The chancellor defended his decision to bail out the ailing Holzmann construction firm, which had drawn criticism from the president of the European Central Bank, Mr Wim Duisen berg.

Pointing out that almost 70,000 jobs were at stake, Mr Schroder insisted the state must retain the power to act in the common interest, even if it upset economic theorists in the process.

"It is a duty of politics to help avoid such life or death crises, but we didn't do this for ideological reasons. We intervened for the sake of the people involved," he said.

Figures released yesterday showed that Germany's economy grew by 0.7 per cent in the second quarter of 1999, with year-on-year growth of 1.2 per cent. Unemployment fell by 29,000 in November to a seasonally adjusted figure of 4.081 million.

Analysts interpreted the figures, along with Mr Schroder's return to more centrist rhetoric, as promising signs for the future exchange rate of the euro, which has regained ground following its fall below the dollar last week.

"I'm a bit more optimistic on the euro. It's true that we in Germany have structural problems but I think the important story for next year is the recovery in euroland and Germany and expected lower growth in the United States," said Mr Thomas Hueck at HypoVereinbank in Munich.

Mr Schroder faces disagreement at the EU summit in Helsinki this week with the British prime minister, Mr Tony Blair, over a plan to tax interest earned on savings. However, the chancellor went out of his way to praise Mr Blair and to underscore their shared determination to ditch left-wing ideological purity.

_DATASET EXTRACT_.
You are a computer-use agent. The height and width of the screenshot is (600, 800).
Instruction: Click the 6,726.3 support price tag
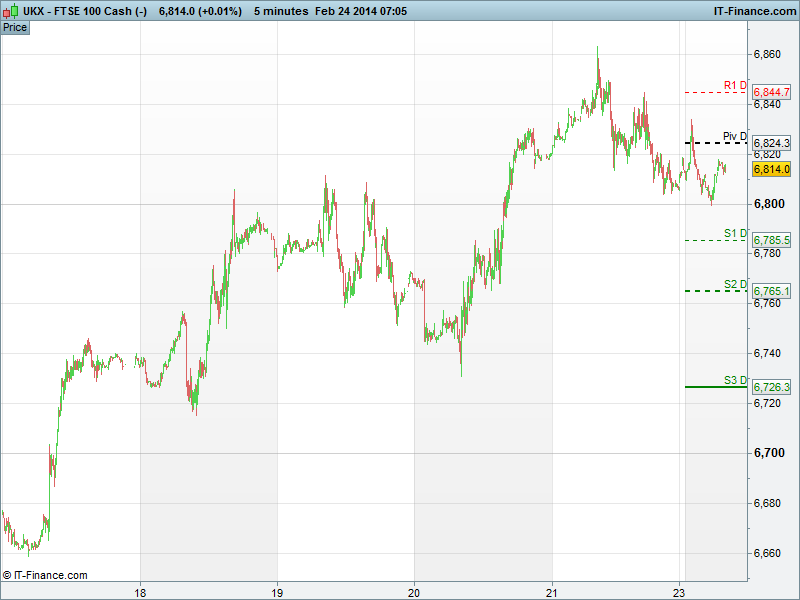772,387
---
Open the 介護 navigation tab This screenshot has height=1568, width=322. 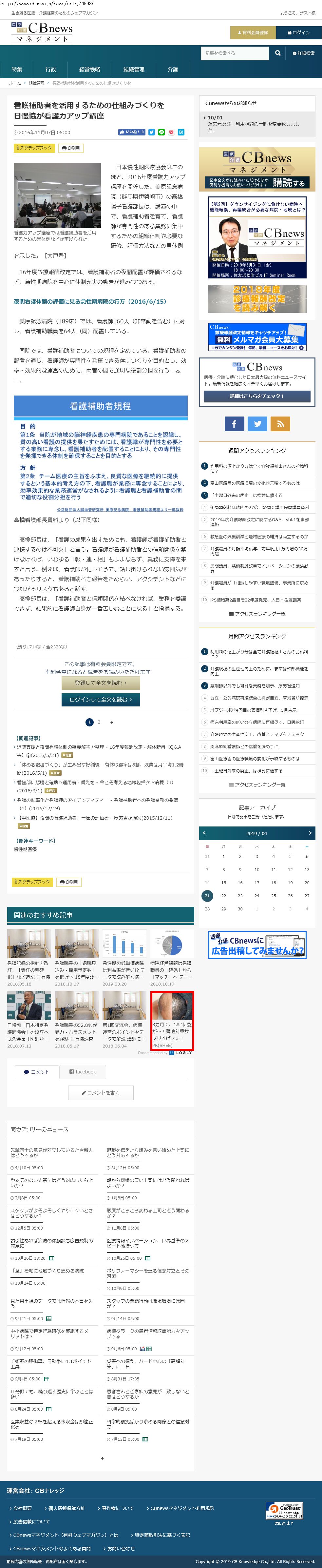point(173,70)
==
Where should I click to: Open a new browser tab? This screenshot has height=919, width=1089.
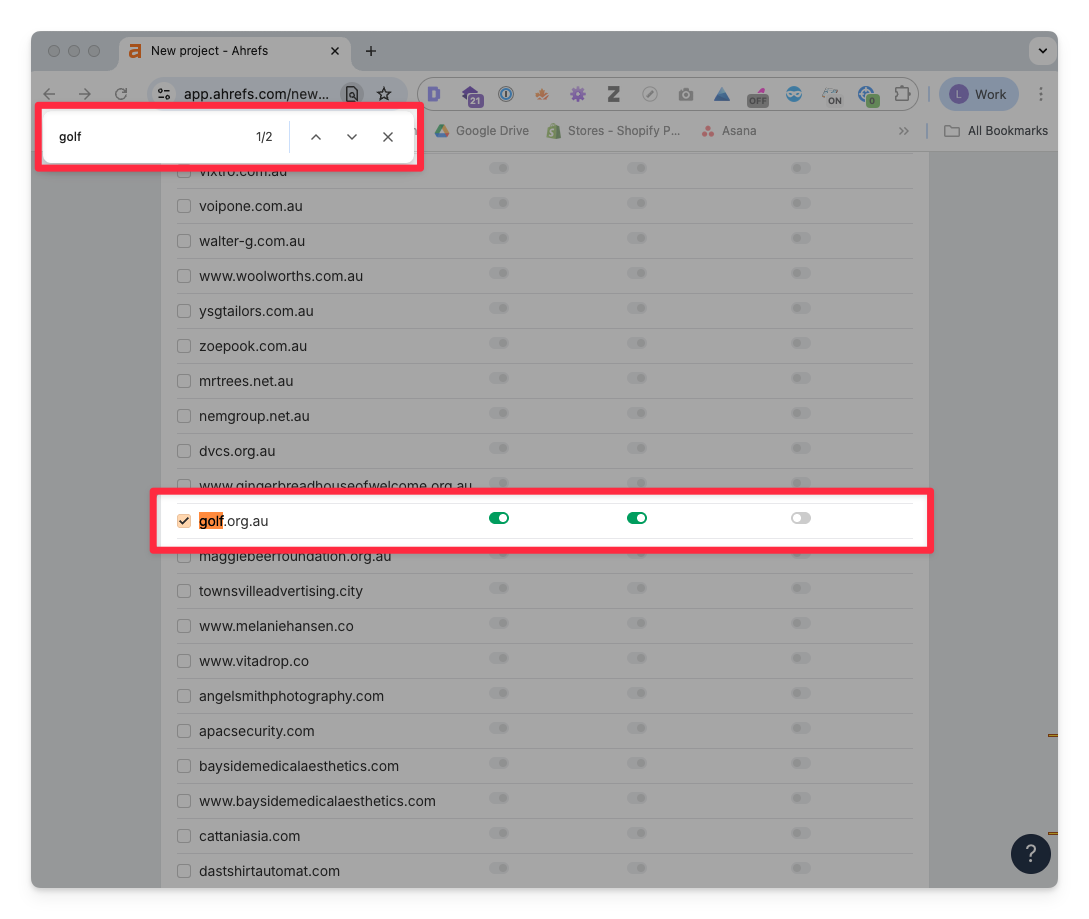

_STATED TASK_. From the article about the Holzmann bailout, please extract the passage starting at "Analysts interpreted the" and ending at "HypoVereinbank in Munich.", copied word for word.

_OUTPUT OF THE EXERCISE_.
Analysts interpreted the figures, along with Mr Schroder's return to more centrist rhetoric, as promising signs for the future exchange rate of the euro, which has regained ground following its fall below the dollar last week.

"I'm a bit more optimistic on the euro. It's true that we in Germany have structural problems but I think the important story for next year is the recovery in euroland and Germany and expected lower growth in the United States," said Mr Thomas Hueck at HypoVereinbank in Munich.